Mutant mosquitos may be a human health risk
GM mosquitoes created by a British laboratory and released in Cayman as part of an experiment could thrive in the wild to pose a risk to human health and the environment, it has been claimed.
The warning comes from GM critics and is based on the release of details from a study commissioned by the company involved, Oxitec.
The Oxford-based firm has dismissed the claims as ‘scaremongering’. However they will alarm the public and raise serious questions about the future of the technology.
The firm has developed a technique to genetically modify a range of insects with the aim of protecting human health and boosting food crop yields.
Generally, this involves inserting a lethal gene into males of the insects, which are released to mate with females in the wild with the result that any offspring die.
Oxitec has developed a GM mosquito which is designed to reduce the wild population in areas where they are responsible for passing on dengue fever to humans.
Experimental releases have already taken place in the Cayman Islands, Malaysia and Brazil, while there are plans to repeat this in the holiday hot spot of the Florida Keys and Singapore.
Oxitec has always argued that the male GM insects will routinely die a short period after being released and mating in the wild, so having no long-term impact. However, this has been challenged by Friends of the Earth, GeneWatch UK and the Third World Network organisation.
They say the evidence of the company’s own research, some of which was released under the Freedom of Information Act, questions this assurance.
The GM mosquitoes are created in such a way that they require the presence of the common antibiotic tetracycline to be born in the laboratory and thrive.
Oxitec argues that once they are released into the environment they no longer have access to tetracycline and therefore, after a short period, will die.
However, the company’s study reveals that 15per cent of GM mosquitoes survived for some time after release through inadvertent access to low levels of tetracycline.
In a joint statement, FoE, GeneWatch UK and the Third World Network, warned: “Biting GM females might cause unknown impacts on human health, such as allergies.
“The ecological implications of GM mosquitoes surviving and breeding are also unknown.”
Eric Hoffman of FoE America said: ‘Trials of its mosquitoes must not move forward in the absence of comprehensive and impartial reviews of the environmental, human health and ethical risks.’
Director of GeneWatch UK, Helen Wallace, said: “It is impossible to assess health or environmental risks if important information is concealed from public scrutiny.
“This confidential document reveals a fundamental flaw in Oxitec’s technology which should have halted their experiments.”
Oxitec has plans to release GM moths into British fields in a bid to curb a population that is responsible for attacking cabbages and other crops.
It says these tests, which may involve open release, could take place later this year. However, any such plan would have to be approved by the food and farming department, DEFRA.
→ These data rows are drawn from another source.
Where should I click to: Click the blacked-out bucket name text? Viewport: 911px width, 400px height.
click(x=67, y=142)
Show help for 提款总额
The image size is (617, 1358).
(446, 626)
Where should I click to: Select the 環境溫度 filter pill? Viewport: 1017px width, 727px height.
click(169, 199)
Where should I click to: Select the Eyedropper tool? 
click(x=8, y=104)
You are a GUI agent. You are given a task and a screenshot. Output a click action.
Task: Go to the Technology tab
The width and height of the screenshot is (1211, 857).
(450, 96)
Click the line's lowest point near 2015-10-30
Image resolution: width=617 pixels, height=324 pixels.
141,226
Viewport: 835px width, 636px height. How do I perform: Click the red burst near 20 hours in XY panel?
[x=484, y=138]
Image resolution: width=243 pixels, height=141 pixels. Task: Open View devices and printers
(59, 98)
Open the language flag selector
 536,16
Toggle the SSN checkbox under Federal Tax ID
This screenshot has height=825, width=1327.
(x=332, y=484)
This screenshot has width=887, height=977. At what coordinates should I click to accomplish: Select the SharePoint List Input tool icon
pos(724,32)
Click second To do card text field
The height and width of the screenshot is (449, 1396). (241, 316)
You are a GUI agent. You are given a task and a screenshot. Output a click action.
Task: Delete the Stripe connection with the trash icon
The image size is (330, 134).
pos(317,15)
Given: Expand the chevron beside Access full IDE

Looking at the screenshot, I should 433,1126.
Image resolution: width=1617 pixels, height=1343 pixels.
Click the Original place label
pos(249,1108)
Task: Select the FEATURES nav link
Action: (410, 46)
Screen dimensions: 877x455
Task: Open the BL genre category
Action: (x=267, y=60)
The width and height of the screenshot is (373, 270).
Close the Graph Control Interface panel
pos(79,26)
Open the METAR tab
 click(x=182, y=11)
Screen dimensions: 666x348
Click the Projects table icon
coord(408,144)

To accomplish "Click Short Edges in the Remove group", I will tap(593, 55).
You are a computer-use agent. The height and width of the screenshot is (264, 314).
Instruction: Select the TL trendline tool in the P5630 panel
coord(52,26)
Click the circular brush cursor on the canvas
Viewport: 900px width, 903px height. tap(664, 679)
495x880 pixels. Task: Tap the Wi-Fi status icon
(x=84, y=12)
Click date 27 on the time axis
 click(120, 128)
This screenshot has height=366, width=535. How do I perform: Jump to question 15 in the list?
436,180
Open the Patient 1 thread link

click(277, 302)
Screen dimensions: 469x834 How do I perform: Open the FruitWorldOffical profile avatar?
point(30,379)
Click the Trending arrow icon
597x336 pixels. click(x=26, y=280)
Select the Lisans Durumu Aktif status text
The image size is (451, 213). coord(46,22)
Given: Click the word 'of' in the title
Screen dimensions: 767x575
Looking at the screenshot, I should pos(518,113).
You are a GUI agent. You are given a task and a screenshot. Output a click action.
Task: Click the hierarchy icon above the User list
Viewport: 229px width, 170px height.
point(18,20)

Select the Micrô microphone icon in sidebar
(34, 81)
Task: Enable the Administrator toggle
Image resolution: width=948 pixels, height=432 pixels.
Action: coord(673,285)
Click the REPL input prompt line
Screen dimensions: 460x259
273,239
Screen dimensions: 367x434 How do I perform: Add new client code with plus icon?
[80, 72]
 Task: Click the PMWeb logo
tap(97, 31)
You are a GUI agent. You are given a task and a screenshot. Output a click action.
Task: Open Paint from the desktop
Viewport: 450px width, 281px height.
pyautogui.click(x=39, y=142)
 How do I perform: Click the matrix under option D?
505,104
The chief executive of Oxitec, Hadyn Parry, denied any attempt to keep people in the dark.
“This is poor quality scaremongering by FoE and GeneWatch and it is a pity they made no attempt to contact us before putting this material out in an attempt to confuse the public,’ he said.
“in all countries there is a regulatory system where experts examine whether or not there is significant risk to human health or the environment. If there is, then no release can take place.”